What Does Water Feature Maintenance Cost?
The most common hesitation we hear is: 'I've heard ponds are a lot of work.' Here is what the actual annual maintenance looks like by feature type, so you can make a realistic decision.
- Ecosystem koi pond: $500–$1,500 per year for professional maintenance. Includes spring startup, mid-season cleaning (skimmer and filter cleaning, water treatment), and fall shutdown. DIY-friendly for willing homeowners: weekly tasks include checking water levels, feeding fish, and monitoring pump flow; monthly tasks include cleaning skimmer baskets and monitoring water chemistry.
- Pondless waterfall: $200–$600 per year. Spring reinstall of pump, clearing debris from basin and cascade, test run; one or two mid-season debris-clearing visits; fall drain and pump storage.
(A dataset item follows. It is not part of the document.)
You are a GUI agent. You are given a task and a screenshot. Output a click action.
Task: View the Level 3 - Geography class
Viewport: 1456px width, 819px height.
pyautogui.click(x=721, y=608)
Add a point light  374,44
The simplest water feature to maintain long-term - the underground reservoir accumulates minimal debris and the pump is the only mechanical component.
- Bubbling basalt column: Under $200 per year. Spring reinstall of small submersible pump, occasional debris clearing from the catch basin during the season, fall pump removal and storage. Nearly maintenance-free - it is the right choice for homeowners who want water in their landscape without any real ongoing commitment.
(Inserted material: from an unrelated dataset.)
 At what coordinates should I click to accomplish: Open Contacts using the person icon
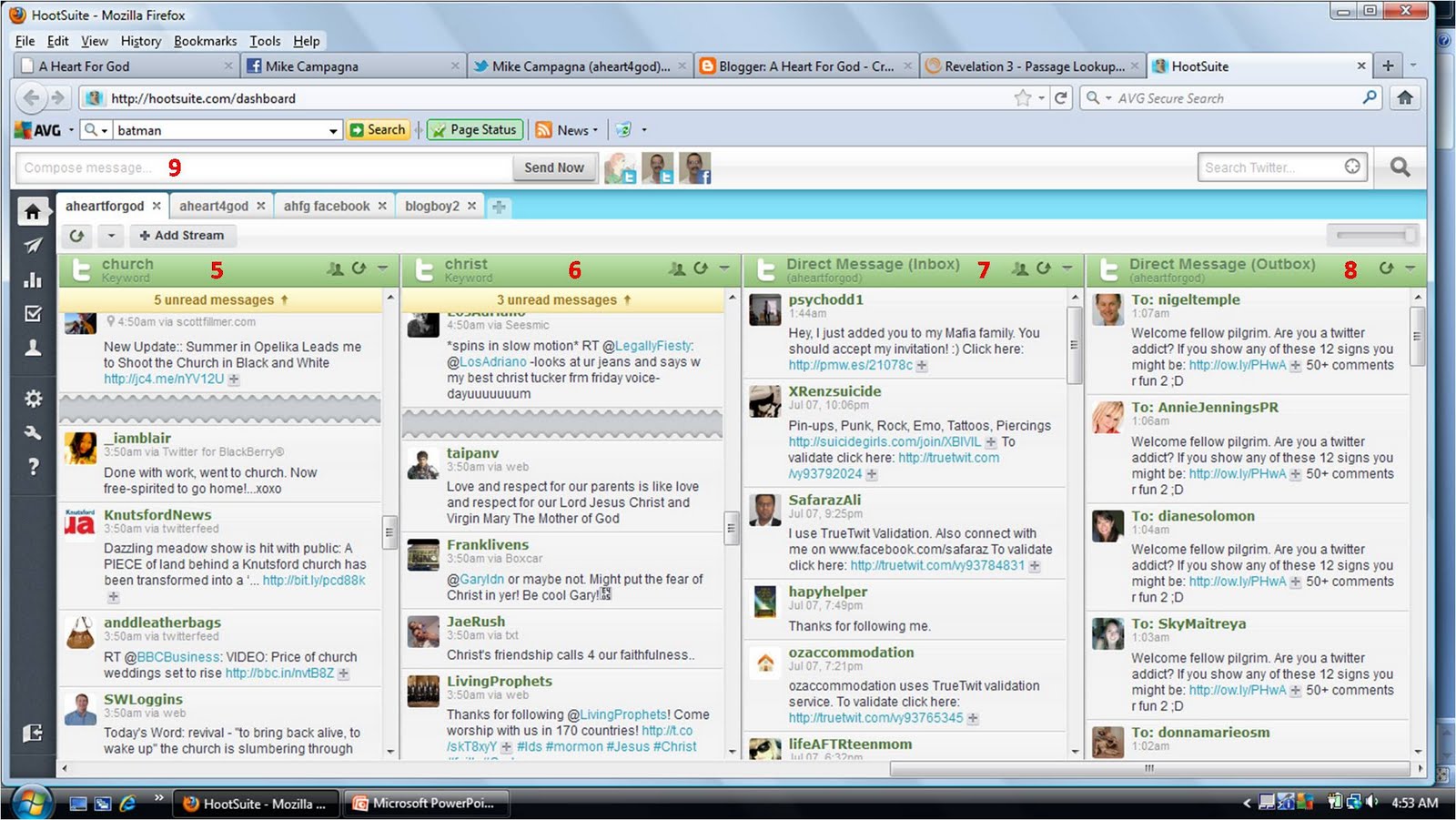coord(33,344)
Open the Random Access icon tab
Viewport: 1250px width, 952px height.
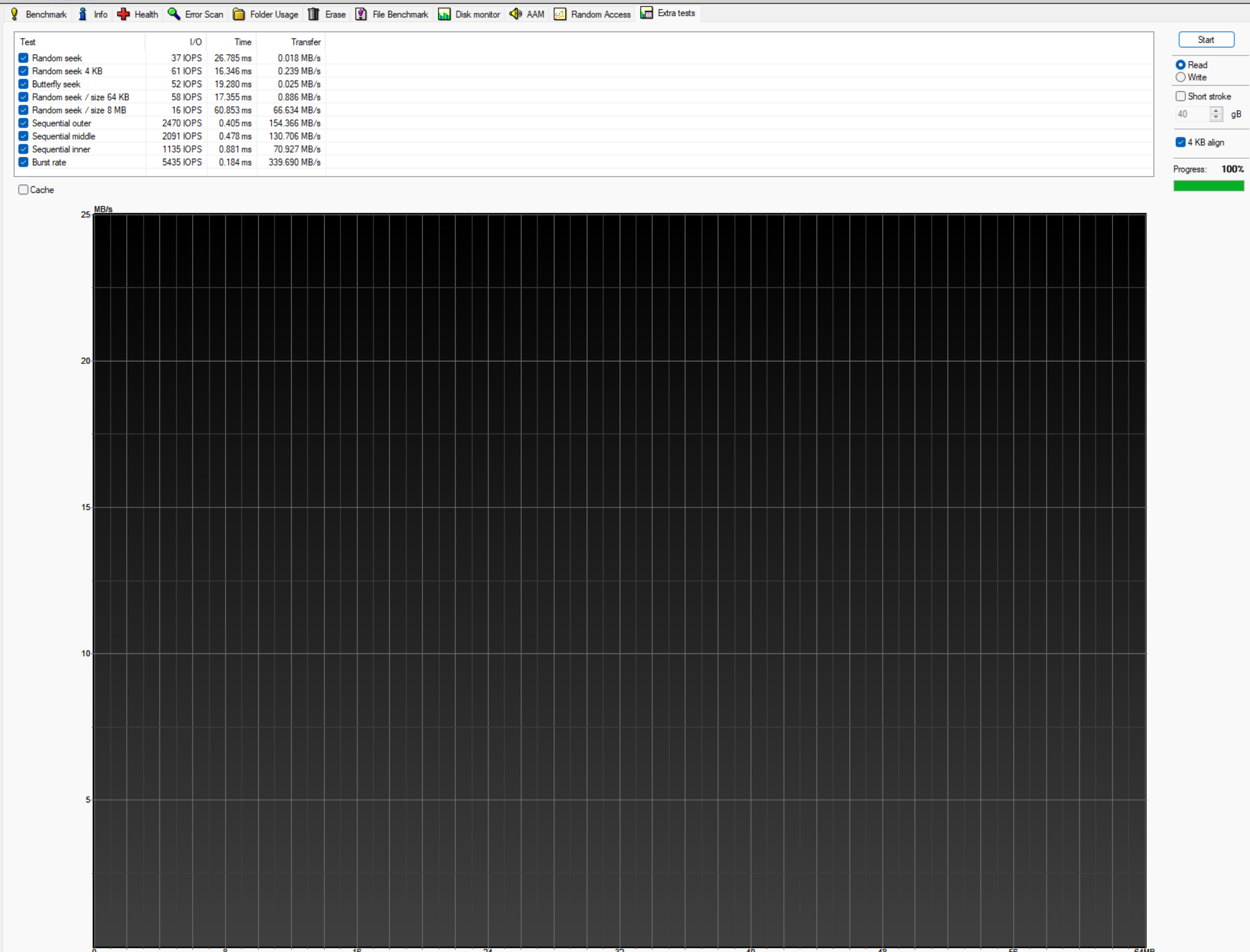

- Formal spillway or reflecting pool: $300–$800 per year. Water treatment to maintain clarity, pump maintenance, periodic basin draining and cleaning. Reflecting pools require the most cleaning attention because visual clarity is the entire point of the feature.
- Water garden (aquatic plants, no fish): $300–$800 per year. Aquatic plant division every 2–3 years, debris removal, water treatment. Lower than a koi pond because there is no fish waste load driving algae growth.
Many Retreat clients include water feature maintenance within their broader landscape care program, which means startup, shutdown, and mid-season checks happen as part of an integrated schedule rather than as a separate service call. This is particularly useful for second-home owners in Georgian Bay who cannot be on-site for the April startup or the October shutdown.
Do Water Features Increase Property Value?
The short answer is yes - well-designed water features are consistently cited as value-adding landscape elements. Quality landscaping can increase property value by 10–15%, and water features are among the highest-impact individual additions because they create a focal point that other properties rarely have.
The important nuance: a poorly maintained or non-functional water feature decreases property value. A murky, overgrown, or pump-failed pond signals deferred maintenance to any buyer. The key is professional installation with a maintenance plan from the start. A well-built ecosystem pond with established aquatic plantings is an asset. A neglected one is a liability that potential buyers will discount from their offer.
Beyond financial return, water features add daily enjoyment that few other landscape investments match. One of our Lora Bay clients described the water feature we installed as providing 'much needed hydration for all the wild birds that visit the property' - the sound of water, the wildlife it attracts, and the visual focal point it creates in the garden are the real reasons people invest. The financial value is the bonus.